Start Date: Monday, 21 February 2022
End Date: Sunday, 26 June 2022
Withdrawal Dates
Last Day to withdraw from this course:
  • Without financial penalty (full fee refund): Sunday, 6 March 2022
  • Without academic penalty (including no fee refund): Sunday, 15 May 2022


Internal organisation of the cell. The course will build on the introduction to cell biology in BIOL 111 (BCHM 111) and seek to develop further understanding of the internal workings of the cell.

The course will cover membrane structure, principles of membrane transport and the electrical properties of membranes, intracellular compartments and protein sorting, principles of the cytoskeleton, and the cell cycle and apoptosis. The primary aim of the course is to discuss the principles of cell biology at the level of the individual cell. The topics covered will give students a comprehensive grounding in cells as single entities. This will prepare students for the 3rd year cell biology course that will consider cells at a more advanced level, looking at cells in their social context and how they interact with other cells.
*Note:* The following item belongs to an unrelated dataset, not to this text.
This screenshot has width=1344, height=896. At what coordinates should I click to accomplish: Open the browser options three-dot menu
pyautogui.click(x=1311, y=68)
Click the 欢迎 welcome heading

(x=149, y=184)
As all cells operate using the same basic machinery, experimental work on cells from “simpler” organisms has revolutionised our understanding of human biology and disease. Studies on the control of the cell cycle in yeast, for example have taught us much about human cancer. The use of such model organisms, which also include the wild mustard Arabidopsis, nematode worms and mice, is crucial in biological research and examples of a key process in cell biology from these organisms will be included. The genomes of these organisms have been sequenced, thus we know the molecular make-up of these cells. Genetics and biochemistry can tell us how various parts function individually and a key task for cell biologists is to understand how all of these interact together to form a dynamic living entity.

Learning Outcomes

  • At the end of the course, students are expected to be able to:
  • Gain a greater appreciation of the internal workings of the cell (assessment tasks: in term test and final exam). GP1
  • Appreciate the sophistication of mechanisms that have evolved to enable the workings of a cell, but at the same time be mindful that we still have much to discover (assessment tasks: laboratory assignments and final exam). GP1
  • Become familiar with modern cell biology experimental techniques (assessment tasks: laboratory assignments). GP1 and GP2
  • Understand the use of “model organisms” - appreciate how experimental findings made on seemingly “lower organisms” such as nematodes and yeast can lead to a better understanding of the complexity of human biology and disease (assessment tasks: laboratory assignments, in-term test and final exam). GP1 and GP3 (K3 and K5).
  • Appreciate how research in cell biology leads to a better understanding of disease and an understanding of the factors that are pertinent with respect to Māori health and the impact of colonisation. GP1 and GP3 (K5)
  • Gain an understanding of both the theory and the practice of cell biology which will make me attractive to potential employers (assessment tasks: laboratory assignments, in-term test and final exam). GP1 and GP2

    Pūkenga ngaio / Transferable skills
    The following skills are developed in this course:

  • Synthesise information. In everyday life and in many job situations you will be required to read information from different sources, generate your own understanding and develop your own viewpoint. Your understanding of the topics covered in the course will be achieved by reading information obtained from lectures, labs and assigned readings from textbooks and papers. In lectures we will discuss recent research papers and this will develop your abilities to identify the essential elements of research outputs - you will use these skills in report writing. GP1 and GP2
  • Collect experimental data. Important for research and in governmental and nongovernmental organizations. We will conduct research activities in the lab to provide both the real-world context for lectures and to develop hands-on skills in data collection. GP1 and GP3
  • Analyse data. Important for research, as well as in a number of private-sector organizations. This skill will be further developed when we assist you to analyse the data we generate in the lab. GP1 and GP3
  • Write a report on findings. Clear written communication is essential for most professional careers. We will provide you with guidelines on the elements of successful reports. GP1 and GP3



Equivalent Courses

Timetable Note

It is compulsory to wear a lab coat and safety glasses in the laboratory.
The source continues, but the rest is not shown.